29 November 2018

This article was originally published in Commercial Litigation Journal on 27 November 2018.

A full understanding of any case may require a review of potentially hundreds of thousands or even millions of documents. Such a review is likely to be highly impracticable and/or cost prohibitive if done manually by human reviewers. Technology promises to make such a large-scale document review possible in a time- and cost- effective manner - to prioritise, categorise and visualise what you need to know faster, cheaper, and more accurately. Consequently, there is much debate about whether technology will replace lawyers or simply free up lawyer-time for the more complex, valuable tasks in an investigation.

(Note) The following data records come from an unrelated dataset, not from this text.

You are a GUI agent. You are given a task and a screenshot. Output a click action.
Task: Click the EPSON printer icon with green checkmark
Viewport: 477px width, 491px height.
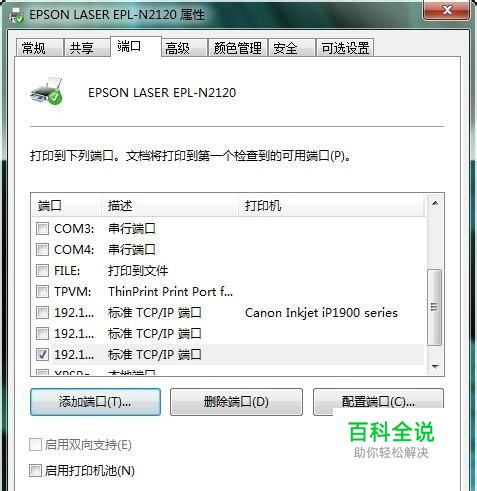[46, 91]
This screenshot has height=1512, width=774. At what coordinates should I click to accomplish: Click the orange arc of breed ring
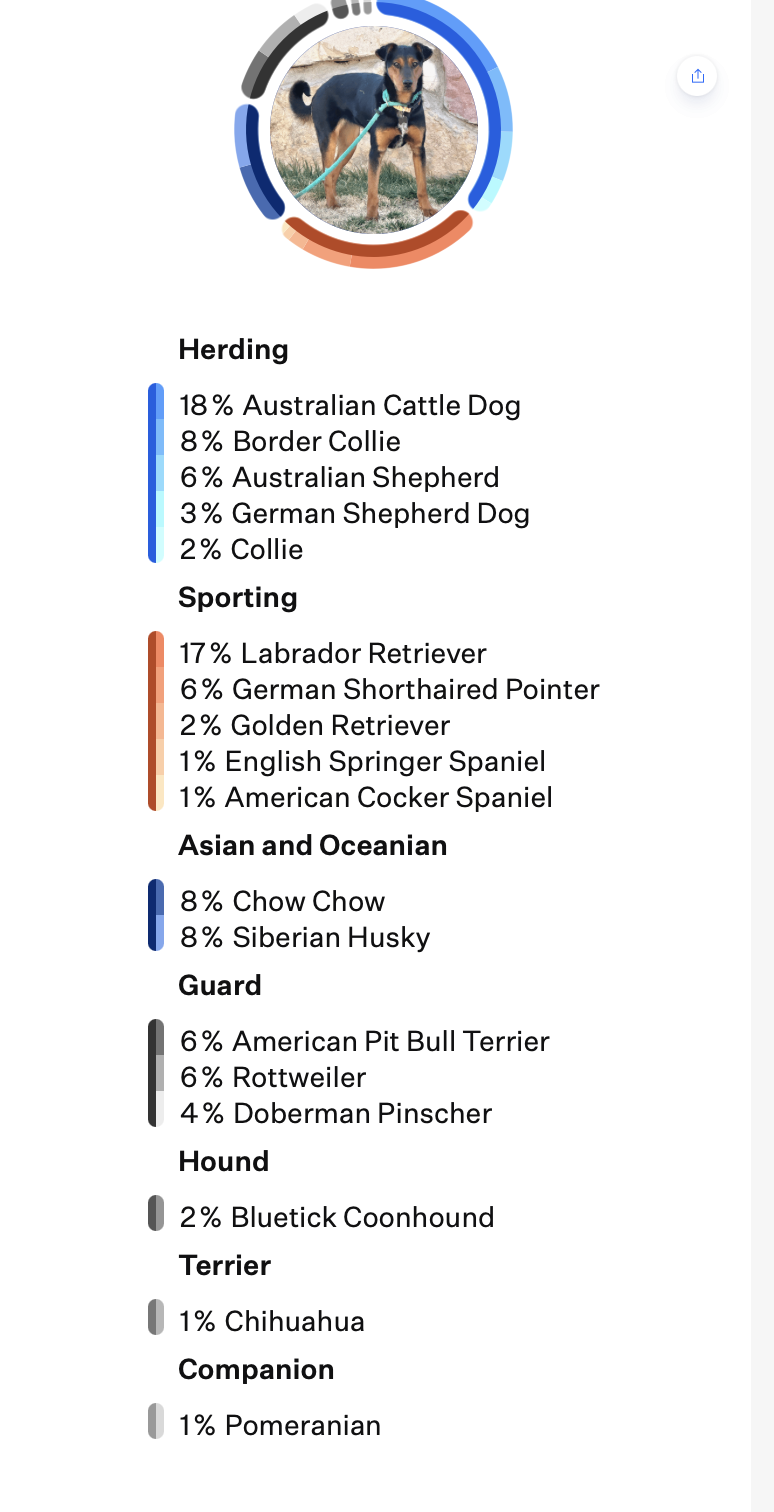[x=374, y=249]

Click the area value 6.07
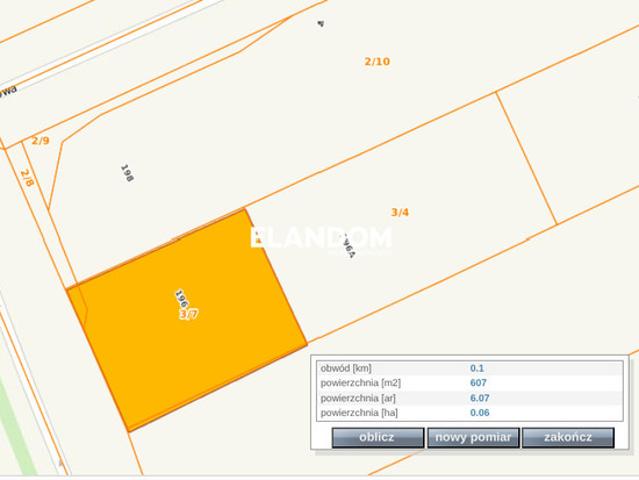click(x=479, y=397)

This article considers the approach to document review in investigations, the need for technology harnessing machine learning, and the changing but crucial role of lawyers. It explains that technology in investigations changes the role of lawyers but does not replace them.

What does an investigation require?

Investigations usually require significant document review from various sources, to determine what has happened as a matter of fact. The initial challenge is therefore to accurately and efficiently identify the location of that evidence.

Investigations usually begin with identification of the parameters. There are various document sources to consider for review, including:

  • communications
  • document management systems
  • reporting and accounting systems.

Each document source is likely to be in a different location, on a different platform, and require a different process for collection. The relevant technology and approach to reviewing each document source is likely to be different.

Communications is a large umbrella term. Email is the most obvious source of information, but modern communication encompasses phone records, text messages, instant message services and social media, all of which may require review. It is also important to check use of personal accounts.For example, investigations into foreign exchange and LIBOR manipulation have focused on reviews of instant messaging systems that traders used to send coded messages.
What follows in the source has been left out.